Os gestores municipais avaliam, dão pistas para o restauro, apontam caminhos de uso do imóvel, impedindo que se tornem mausoléus sem serventia. O proprietário que topa a conversa lucra com isso. Se agir nos conformes, fazendo a parte que lhe cabe, pode conseguir desconto integral de IPTU. Melhor ainda – com a venda de "potencial construtivo" – nome dado à política de transferência do direito de construir –, consegue dinheiro para restaurar paredes, pisos e manter vitrais e frisos em ordem.

A proposta é tão coerente que até vale a pena correr o risco de vê-la escorraçada legalmente, já que, como reza a lei, "ter interesse" não é tombar. Pois, se o pacto é bom, não haverá guerra. O problema é que a guerra já foi declarada. Para surpresa geral da Nação, a prefeitura de Curitiba foi aos poucos deixando dúvidas sobre se é de fato mediadora da memória, minando o modelo que consagrou.

Não raro, leigos se perguntam se o interesse não recaiu todo sobre a consolidação das vias estruturais, onde se dará a panaceia de nossos males urbanos, o que implica tratar o mercado imobiliário a pão de ló e o patrimônio com chutes na canela. Raro encontrar donos de UIPs, antigos parceiros, satisfeitos com o estado das coisas e sem um desaforo para esbravejar.

A questão parece ser só uma: a política de troca entre proprietários e poder público não vai sobreviver se as UIPs forem tratadas como um problema arranjado pelos gestores de outrora, hoje duro de carregar. A conversa ficou pesada: quem detém uma unidade de interesse de preservação alega só ter obrigações, como se fosse a Gata Borralheira, sob a tirania da madrasta má. A prefeitura diz que o atual mal-estar é contingência: bens antigos são heranças nefastas, encrencadas em cartórios, não raro herdadas por gente que dá a mínima para as políticas de preservação. Daí tanto tiro.

Seria injusto dizer que a gestão municipal largou os betes. A revitalização da Rua Riachuelo e adjacências está entre as boas intervenções recentes. E – apesar do risco de ser uma tática eleitoreira – a expansão de algumas políticas de patrimônio para outros setores tem trazido benefícios.
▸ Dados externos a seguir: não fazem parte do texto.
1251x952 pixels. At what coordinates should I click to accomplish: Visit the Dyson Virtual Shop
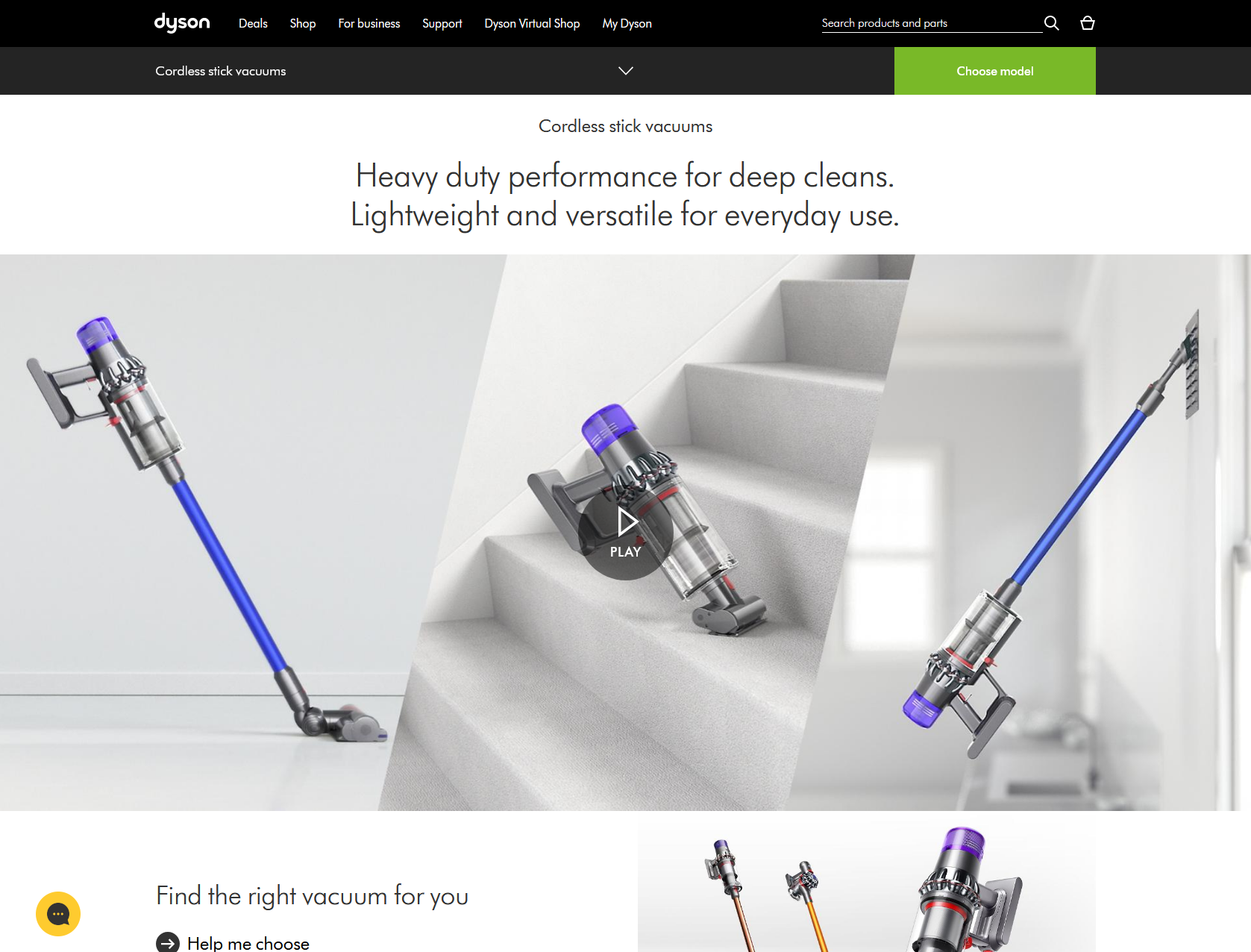pos(532,24)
O "potencial construtivo", nascido para obrigar construtores a investirem, indiretamente, no patrimônio, atende também ao meio ambiente, à habitação social e à construção de creches.

A questão é que, ao expandir os ganhos das UIPs com mais setores, esqueceu-se de que o patrimônio não pode ser tratado como os outros. A competição está desigual, o que a médio prazo fará com que Curitiba só tenha grandes monumentos – como o Paço Municipal – protegidos. As casas, onde se deu a História da Vida Privada, vão ruir sob o peso da dificuldade, fazendo de capital um lugar igual a todos os outros, afundada na monotonia de binários, grandes avenidas, franquias em cada esquina.

Dá até para suspeitar que a massa não se importe com essa grita. Está longe o dia em que a memória será assunto do café da manhã das famílias. O que não dá para entender é por que, depois de conhecer a civilização, alguém esclarecido esteja preferindo a barbárie, pondo a perder nossas cristaleiras. Pode-se viver sem elas. Mas a sala fica sem graça.